Frequently Asked Questions Concerning Building Permits

What is a building permit?
A building permit is a document which grants legal permission to start the construction or alteration of a building or other structure in accordance with approved drawings and specifications.

Why do I need a building permit?
Permits ensure that construction within our municipality meets with standards set out in the NYS Building Code and the Code of the Village of Rockville Centre. Your home renovation project must meet basic requirements for health, safety and structural soundness. Beyond this, the permit process makes sure that your plans are in line with other town requirements, such as zoning regulations and historic building designations.

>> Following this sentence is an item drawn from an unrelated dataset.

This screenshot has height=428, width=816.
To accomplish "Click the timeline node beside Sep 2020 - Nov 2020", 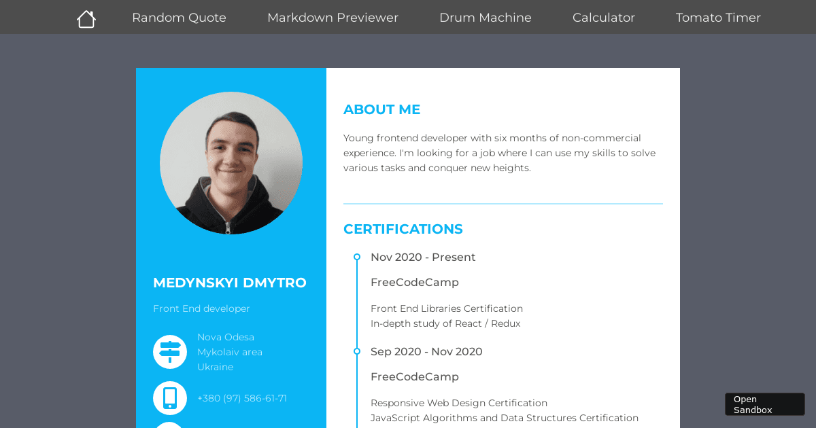I will point(357,351).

What happens if I don't get a permit?
The property owner may be subject to legal action for failure to obtain a building permit. If you carry out a renovation project that requires a building permit without having one, Village Building Department representatives may issue a "Stop Work" and or a "Cease and Desist" order, which remains in effect until you obtain a  permit. If the work doesn't meet the requirements of the Building Code, you may well have to redo the work at your own cost.

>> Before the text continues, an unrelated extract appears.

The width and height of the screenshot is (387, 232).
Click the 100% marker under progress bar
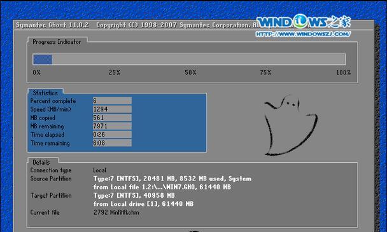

Work performed with out a required building permit may hold up the sale of your property in the future and may also affect an insurance claim. Before any work begins on your home, check with your insurance representative, who can explain exactly what is needed to ensure continuous and adequate coverage, both during and after the renovation.   

When do I need a permit?
A building permit is required for any new building, any addition to an existing building, and any alterations to an existing building which effects: the structural design of the building; mechanical; electrical; plumbing systems; and the use of buildings or parts thereof.  Below you will find a list of typical residential projects that require a building permit:     

• All decks, porches and three season rooms
• Additions, interior structural alterations, finishing a basement or a portion thereof
• fireplaces, wood-burning stoves, chimneys and gas inserts
• attached or detached garages, sheds
• installation of sanitary, water service and irrigation systems
• structural alterations to windows or doors
• all pools that can hold 24 inches or more of water and hot tubs
• automatic fire alarms
• extensions to the plumbing, heating and electrical systems
• generators
• re-roofing

Check with the building department to be sure if your project requires a building permit.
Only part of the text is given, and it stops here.